━━━━━ Texte extrait

Les tensions de vendredi, où la police a évacué les protestataires à l'aide de canons à eau et procédé à une série d'interpellations, n'ont pas dissuadé la contestation étudiante. Samedi, cette dernière s'est déployée sur plusieurs sites hors du centre-ville, rendu difficile d'accès après la fermeture de toutes les lignes de métro par les autorités.

Trois doigts levés

Des milliers de personnes se sont rassemblées dans le nord de la mégalopole, scandant «Prayut va te faire foutre!» et levant trois doigts, un geste de résistance emprunté au film «Hunger Games».

De l'autre côté de la rivière Chao Phraya, des milliers de protestataires ont crié «Vive le peuple, à bas la dictature!«, tandis que d'autres bloquaient la circulation dans le sud-est de la ville, arborant des panneaux: «Vous ne pouvez pas nous tuer, nous sommes partout».

━━━━━━━━━━
━━━━━ Données fournies

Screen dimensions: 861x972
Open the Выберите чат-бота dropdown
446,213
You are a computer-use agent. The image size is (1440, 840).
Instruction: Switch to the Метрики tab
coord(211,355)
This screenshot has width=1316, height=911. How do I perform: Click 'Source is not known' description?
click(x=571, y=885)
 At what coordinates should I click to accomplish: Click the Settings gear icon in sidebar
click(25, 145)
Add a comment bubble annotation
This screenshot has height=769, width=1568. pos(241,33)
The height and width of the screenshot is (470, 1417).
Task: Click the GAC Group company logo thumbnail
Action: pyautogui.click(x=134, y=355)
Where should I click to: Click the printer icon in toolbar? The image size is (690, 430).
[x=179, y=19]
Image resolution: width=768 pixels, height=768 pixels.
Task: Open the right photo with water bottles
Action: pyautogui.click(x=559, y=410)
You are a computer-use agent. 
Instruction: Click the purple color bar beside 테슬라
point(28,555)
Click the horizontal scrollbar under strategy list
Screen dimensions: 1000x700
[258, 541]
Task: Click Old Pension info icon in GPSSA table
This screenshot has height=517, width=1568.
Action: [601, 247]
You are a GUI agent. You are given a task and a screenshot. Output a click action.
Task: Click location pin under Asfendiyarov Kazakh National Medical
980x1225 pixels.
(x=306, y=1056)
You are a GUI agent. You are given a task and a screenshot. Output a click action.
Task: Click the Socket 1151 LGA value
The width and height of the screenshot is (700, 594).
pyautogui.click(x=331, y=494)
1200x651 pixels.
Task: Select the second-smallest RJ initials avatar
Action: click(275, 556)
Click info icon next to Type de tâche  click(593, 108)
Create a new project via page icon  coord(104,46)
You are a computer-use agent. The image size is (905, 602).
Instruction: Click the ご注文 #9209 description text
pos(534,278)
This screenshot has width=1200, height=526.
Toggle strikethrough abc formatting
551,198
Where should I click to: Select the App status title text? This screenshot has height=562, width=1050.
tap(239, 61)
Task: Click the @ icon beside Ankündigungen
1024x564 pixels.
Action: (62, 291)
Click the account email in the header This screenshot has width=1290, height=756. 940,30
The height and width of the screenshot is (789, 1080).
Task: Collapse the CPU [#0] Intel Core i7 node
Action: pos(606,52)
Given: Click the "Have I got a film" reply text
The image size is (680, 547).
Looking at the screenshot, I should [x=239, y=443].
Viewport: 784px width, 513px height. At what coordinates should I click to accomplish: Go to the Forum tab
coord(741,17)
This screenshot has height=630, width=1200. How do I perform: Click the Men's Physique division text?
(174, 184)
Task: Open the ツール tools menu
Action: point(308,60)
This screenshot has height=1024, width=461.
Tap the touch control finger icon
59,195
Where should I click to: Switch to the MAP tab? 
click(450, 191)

━━━━━━━━━━

**Consigne A**. D'après le texte extrait, quel geste les manifestants rassemblés dans le nord de la mégalopole ont-ils emprunté au film « Hunger Games » ?
**Consigne B**. Pour chaque affirmation, veuillez dire par oui ou par non si elle concorde avec le texte extrait, et citer les mots qui tranchent. (i) Vendredi, la police a employé des canons à eau contre les protestataires. (ii) Samedi, la contestation étudiante s'est concentrée dans le centre-ville. (iii) Les autorités n'ont fermé qu'une seule ligne de métro.

**Réponse attendue A**. Ils levaient trois doigts.

**Réponse attendue B**.
(i) Oui : « la police a évacué les protestataires à l'aide de canons à eau ».
(ii) Non : « cette dernière s'est déployée sur plusieurs sites hors du centre-ville ».
(iii) Non : « après la fermeture de toutes les lignes de métro par les autorités ».